Fifth, with respect to the issue that substantial overexpression of VEGF can have severe undesired consequences please note that the VEGF plasma level in a treated human subject at 87 pg/ml, 116 pg/ml, or 145 pg/ml (1.5x, 2x and 2.5x of the minimal basal VEGF plasma level of 58 pg/ml in a healthy human, respectively) is within the VEGF plasma levels found in healthy and “non-cancer” human patients as reported by the Davies reference. Moreover, it is simply a risk benefit analysis, and it is well within the skill of an ordinary skill in the art to monitor adverse side effects in a treated subject. Wang et al (PLOS ONE 9(10):e110531.doi:10.1371/journal.pone.0110531, 8 pages; 2014) also determined the plasma VEGF concentration in proliferative diabetic retinopathy (PDR) patients to be significantly higher than healthy controls (410.07 ± 174.70 pg/ml vs 114.41 ± 110.99 pg/ml, respectively) (see at least Table 2 and Figure 1). Moreover, please note that the standard under 35 U.S.C. 103 is a “reasonable” expectation of success.
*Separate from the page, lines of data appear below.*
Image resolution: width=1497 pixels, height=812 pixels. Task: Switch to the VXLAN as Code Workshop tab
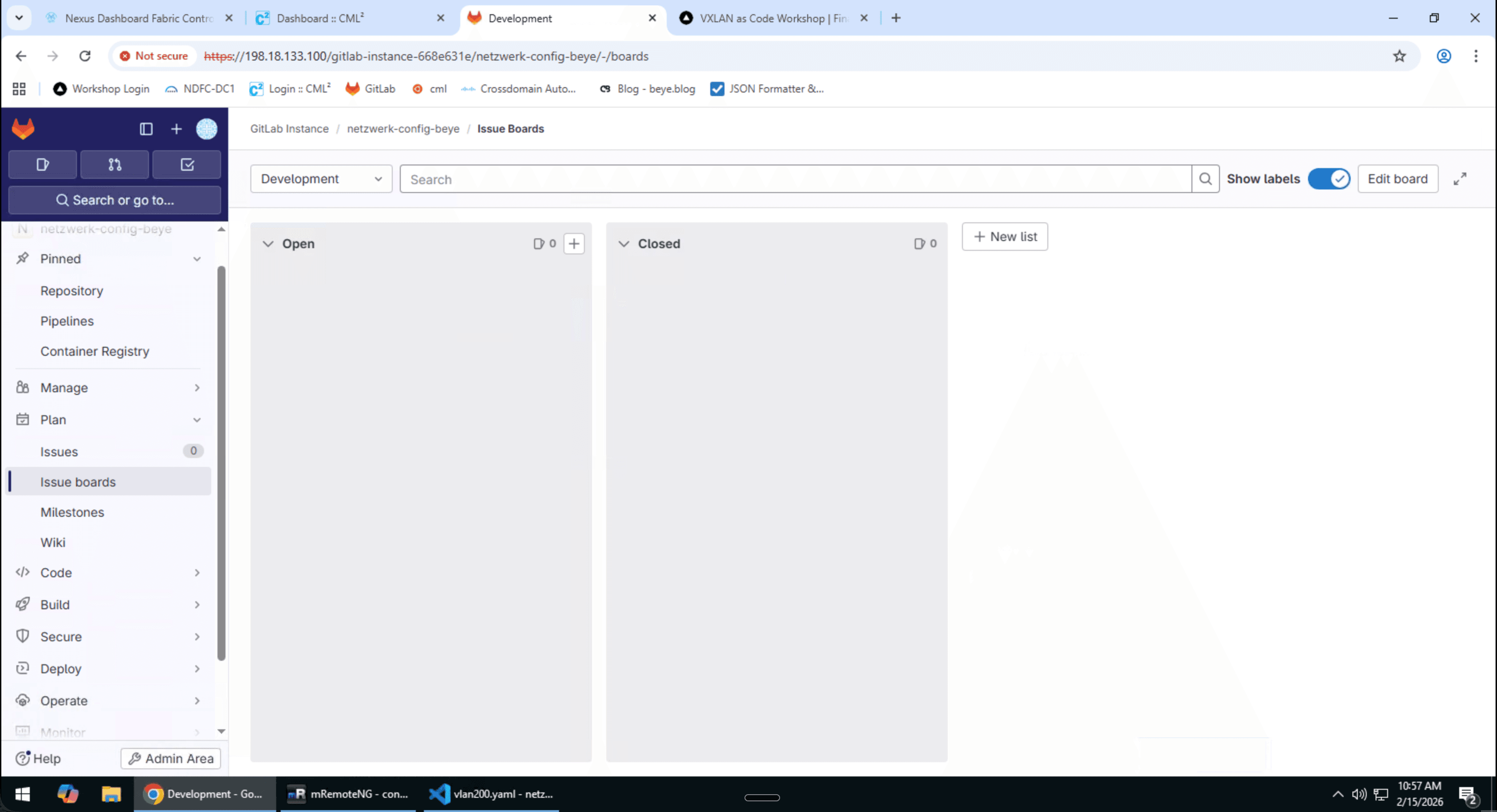761,18
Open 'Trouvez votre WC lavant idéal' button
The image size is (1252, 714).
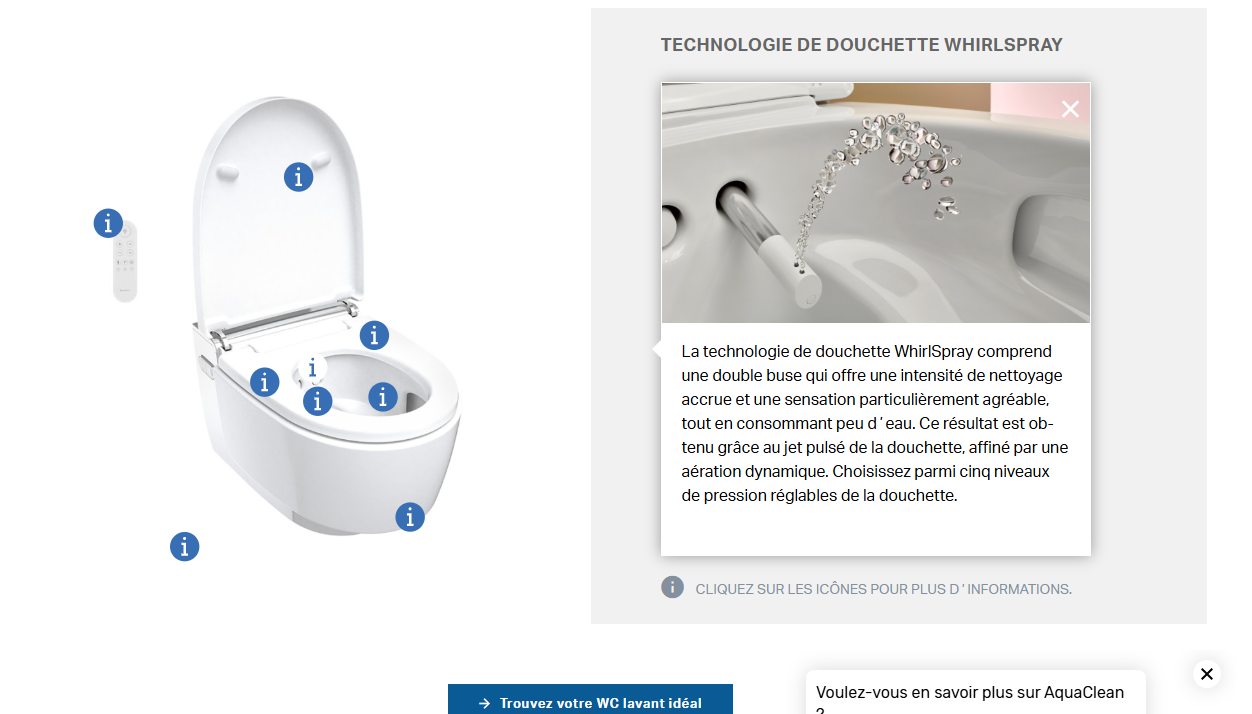(x=590, y=699)
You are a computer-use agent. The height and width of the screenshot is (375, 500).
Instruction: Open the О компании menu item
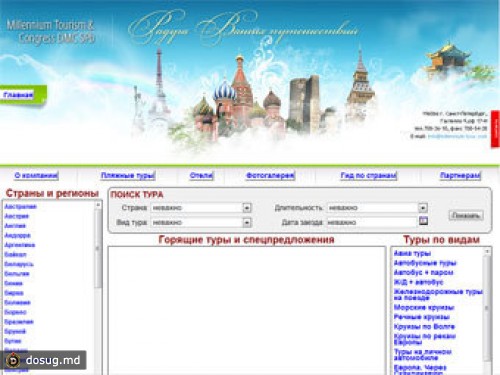[36, 175]
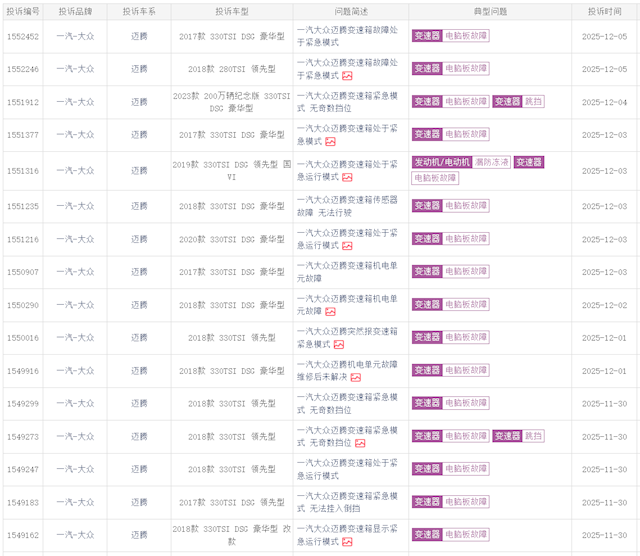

Sixth, it is interesting to note that apart from disclosing a double transgenic mouse whose genome harboring a transgene encoding a tetracycline-regulated transactivator protein (tTA) expressed mostly in the liver and a VEGF163-encoding transgene driven by a tetracycline-responsive promoter, that were kept under tetracycline in sweetened drinking water; and the VEGF-overexpressing transgenic mouse has approximately at most 3-fold higher circulating VEGF levels (a plasma VEGF range of 100-160 pg/mL) over that of a control mouse for an analyzed period of 26 months and the transgenic mouse has increased lifespan and hallmark features of healthy organs and tissues (e.g., pancreas, intestine, liver) compared to a control mouse, the as-filed application does not provide a single working example of a gene therapy method for treating an age-related disorder or symptoms thereof in a mammalian subject as claimed.
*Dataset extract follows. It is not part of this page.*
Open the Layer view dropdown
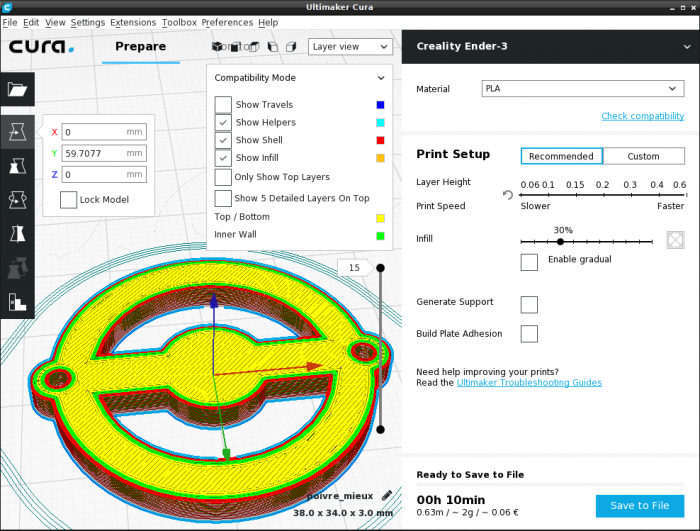[349, 46]
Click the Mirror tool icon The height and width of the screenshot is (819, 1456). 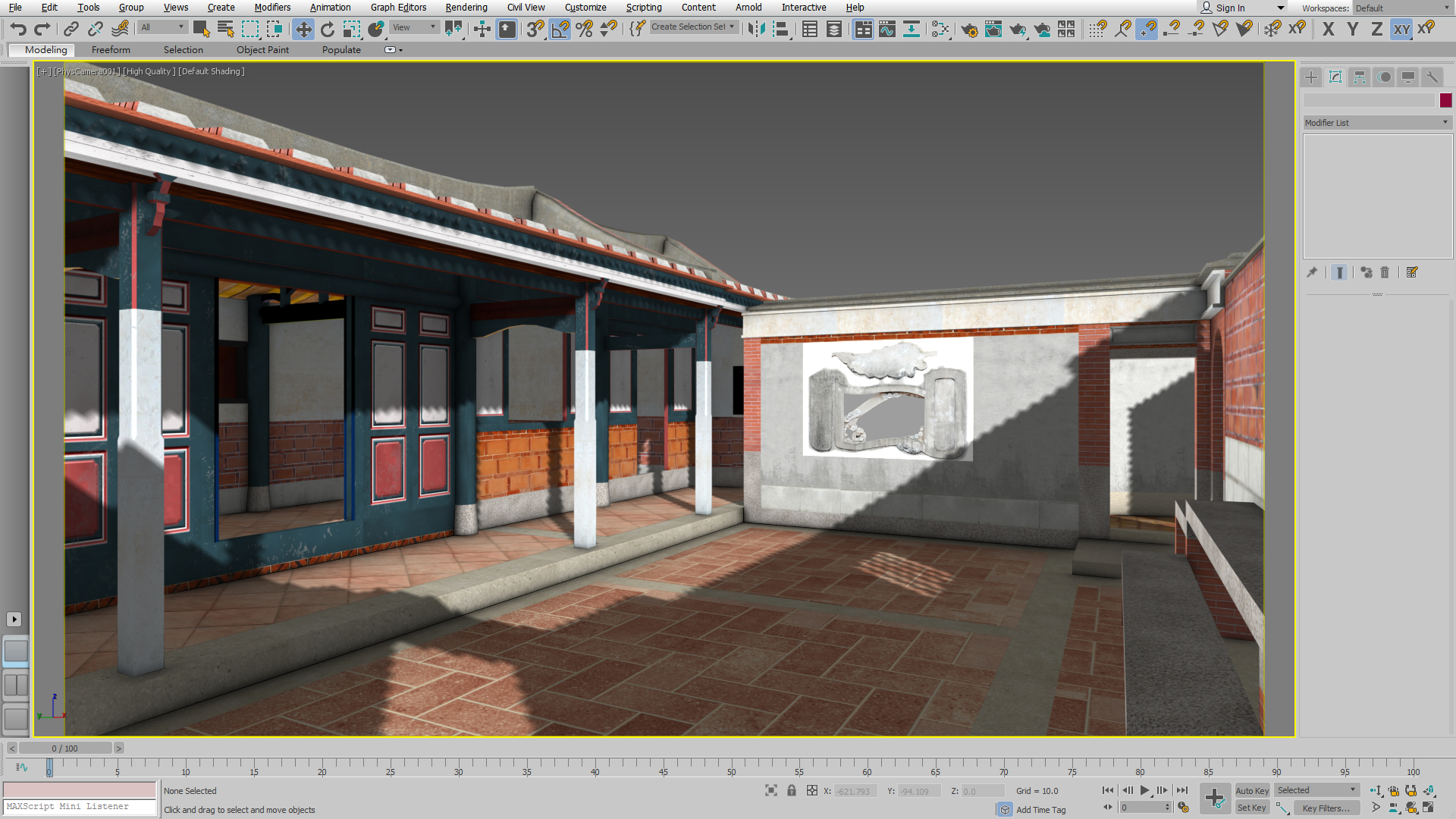pos(756,29)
B. Applicant argued that there is no clear suggestion or motivation in the prior art that particularly the constantly maintained VEGF level of between 1.5-fold to 3-fold, is the therapeutic window. Paragraph 4 in the 1.132 Declaration of Dr. Grunewald explains that the prior art fails to teach the treatment method of claim 1; and paragraphs 6-9 of the 1.132 Declaration establishing that overexpressing VEGF such that its circulating levels are greater by more than 3-fold compared to baseline, is deleterious and harmful. Thus, Applicant argued that a very particular therapeutic window of up to 3-fold elevated levels of VEGF (compared to baseline) but not more than that is required for therapeutic efficacy and safety for treating age-related disorder recited in claim 1, is unprecedented and clearly cannot be considered as obvious in view of the alleged prior art.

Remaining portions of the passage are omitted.